*EXERCISE OBJECTIVE*: Copy all of the material below, replacing every "Instruction" with "Goal" and leaving everything else unchanged.

*EXERCISE DATA*:
--------------------------------

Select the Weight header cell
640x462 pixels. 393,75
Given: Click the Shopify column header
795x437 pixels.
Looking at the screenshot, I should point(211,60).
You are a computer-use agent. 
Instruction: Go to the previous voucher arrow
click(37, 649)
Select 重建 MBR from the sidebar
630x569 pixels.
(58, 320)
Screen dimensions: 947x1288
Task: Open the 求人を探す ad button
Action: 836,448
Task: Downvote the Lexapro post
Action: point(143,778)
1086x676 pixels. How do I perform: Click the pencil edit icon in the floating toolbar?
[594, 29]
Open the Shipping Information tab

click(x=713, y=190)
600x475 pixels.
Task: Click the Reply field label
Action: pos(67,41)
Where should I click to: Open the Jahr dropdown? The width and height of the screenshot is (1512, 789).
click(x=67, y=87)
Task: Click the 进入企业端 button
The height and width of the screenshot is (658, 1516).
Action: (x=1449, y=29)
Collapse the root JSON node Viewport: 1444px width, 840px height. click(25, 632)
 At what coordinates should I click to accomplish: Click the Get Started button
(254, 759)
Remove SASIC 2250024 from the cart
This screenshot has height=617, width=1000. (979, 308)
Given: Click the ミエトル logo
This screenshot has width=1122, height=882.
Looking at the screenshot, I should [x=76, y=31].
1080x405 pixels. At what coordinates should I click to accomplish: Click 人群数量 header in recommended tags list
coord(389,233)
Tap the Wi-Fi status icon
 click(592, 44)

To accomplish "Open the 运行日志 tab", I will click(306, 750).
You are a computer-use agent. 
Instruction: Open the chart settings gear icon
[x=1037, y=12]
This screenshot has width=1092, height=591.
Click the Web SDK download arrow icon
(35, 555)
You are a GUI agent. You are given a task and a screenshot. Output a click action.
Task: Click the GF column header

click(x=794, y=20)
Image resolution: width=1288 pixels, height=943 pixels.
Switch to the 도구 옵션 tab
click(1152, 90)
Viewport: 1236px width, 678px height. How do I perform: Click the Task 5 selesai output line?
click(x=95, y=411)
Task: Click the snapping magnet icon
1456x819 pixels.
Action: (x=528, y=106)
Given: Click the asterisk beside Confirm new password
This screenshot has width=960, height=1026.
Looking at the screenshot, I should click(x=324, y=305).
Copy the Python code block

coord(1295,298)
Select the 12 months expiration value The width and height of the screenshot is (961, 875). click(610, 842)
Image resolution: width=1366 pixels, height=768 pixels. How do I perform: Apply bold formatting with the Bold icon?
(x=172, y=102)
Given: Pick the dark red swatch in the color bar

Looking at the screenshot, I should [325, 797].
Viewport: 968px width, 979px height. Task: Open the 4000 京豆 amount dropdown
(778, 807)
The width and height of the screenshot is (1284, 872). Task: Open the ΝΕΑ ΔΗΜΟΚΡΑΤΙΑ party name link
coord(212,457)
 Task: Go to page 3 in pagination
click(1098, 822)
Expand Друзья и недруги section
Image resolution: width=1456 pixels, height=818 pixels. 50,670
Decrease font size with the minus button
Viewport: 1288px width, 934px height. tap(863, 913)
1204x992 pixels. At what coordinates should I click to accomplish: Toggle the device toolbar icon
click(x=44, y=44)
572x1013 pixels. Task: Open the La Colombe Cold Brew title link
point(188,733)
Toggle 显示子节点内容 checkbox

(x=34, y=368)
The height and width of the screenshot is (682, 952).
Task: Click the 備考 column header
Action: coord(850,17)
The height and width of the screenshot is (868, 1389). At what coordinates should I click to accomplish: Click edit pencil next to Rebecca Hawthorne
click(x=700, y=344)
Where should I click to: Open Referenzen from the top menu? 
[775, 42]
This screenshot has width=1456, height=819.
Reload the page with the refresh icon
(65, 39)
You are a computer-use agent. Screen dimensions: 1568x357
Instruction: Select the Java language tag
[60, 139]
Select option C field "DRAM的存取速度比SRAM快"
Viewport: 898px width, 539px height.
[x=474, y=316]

--------------------------------

*EXERCISE OUTPUT*:
Select the Weight header cell
640x462 pixels. 393,75
Given: Click the Shopify column header
795x437 pixels.
Looking at the screenshot, I should point(211,60).
You are a computer-use agent. 
Goal: Go to the previous voucher arrow
click(37, 649)
Select 重建 MBR from the sidebar
630x569 pixels.
(58, 320)
Screen dimensions: 947x1288
Task: Open the 求人を探す ad button
Action: 836,448
Task: Downvote the Lexapro post
Action: point(143,778)
1086x676 pixels. How do I perform: Click the pencil edit icon in the floating toolbar?
[594, 29]
Open the Shipping Information tab

click(x=713, y=190)
600x475 pixels.
Task: Click the Reply field label
Action: pos(67,41)
Where should I click to: Open the Jahr dropdown? The width and height of the screenshot is (1512, 789).
click(x=67, y=87)
Task: Click the 进入企业端 button
The height and width of the screenshot is (658, 1516).
Action: (x=1449, y=29)
Collapse the root JSON node Viewport: 1444px width, 840px height. click(25, 632)
 At what coordinates should I click to accomplish: Click the Get Started button
(254, 759)
Remove SASIC 2250024 from the cart
This screenshot has height=617, width=1000. (979, 308)
Given: Click the ミエトル logo
This screenshot has width=1122, height=882.
Looking at the screenshot, I should [x=76, y=31].
1080x405 pixels. At what coordinates should I click to accomplish: Click 人群数量 header in recommended tags list
coord(389,233)
Tap the Wi-Fi status icon
 click(592, 44)

To accomplish "Open the 运行日志 tab", I will click(306, 750).
You are a computer-use agent. 
Goal: Open the chart settings gear icon
[x=1037, y=12]
This screenshot has width=1092, height=591.
Click the Web SDK download arrow icon
(35, 555)
You are a GUI agent. You are given a task and a screenshot. Output a click action.
Task: Click the GF column header

click(x=794, y=20)
Image resolution: width=1288 pixels, height=943 pixels.
Switch to the 도구 옵션 tab
click(1152, 90)
Viewport: 1236px width, 678px height. How do I perform: Click the Task 5 selesai output line?
click(x=95, y=411)
Task: Click the snapping magnet icon
1456x819 pixels.
Action: (x=528, y=106)
Given: Click the asterisk beside Confirm new password
This screenshot has width=960, height=1026.
Looking at the screenshot, I should click(x=324, y=305).
Copy the Python code block

coord(1295,298)
Select the 12 months expiration value The width and height of the screenshot is (961, 875). click(610, 842)
Image resolution: width=1366 pixels, height=768 pixels. How do I perform: Apply bold formatting with the Bold icon?
(x=172, y=102)
Given: Pick the dark red swatch in the color bar

Looking at the screenshot, I should [325, 797].
Viewport: 968px width, 979px height. Task: Open the 4000 京豆 amount dropdown
(778, 807)
The width and height of the screenshot is (1284, 872). Task: Open the ΝΕΑ ΔΗΜΟΚΡΑΤΙΑ party name link
coord(212,457)
 Task: Go to page 3 in pagination
click(1098, 822)
Expand Друзья и недруги section
Image resolution: width=1456 pixels, height=818 pixels. 50,670
Decrease font size with the minus button
Viewport: 1288px width, 934px height. tap(863, 913)
1204x992 pixels. At what coordinates should I click to accomplish: Toggle the device toolbar icon
click(x=44, y=44)
572x1013 pixels. Task: Open the La Colombe Cold Brew title link
point(188,733)
Toggle 显示子节点内容 checkbox

(x=34, y=368)
The height and width of the screenshot is (682, 952).
Task: Click the 備考 column header
Action: coord(850,17)
The height and width of the screenshot is (868, 1389). At what coordinates should I click to accomplish: Click edit pencil next to Rebecca Hawthorne
click(x=700, y=344)
Where should I click to: Open Referenzen from the top menu? 
[775, 42]
This screenshot has width=1456, height=819.
Reload the page with the refresh icon
(65, 39)
You are a computer-use agent. Screen dimensions: 1568x357
Goal: Select the Java language tag
[60, 139]
Select option C field "DRAM的存取速度比SRAM快"
Viewport: 898px width, 539px height.
[x=474, y=316]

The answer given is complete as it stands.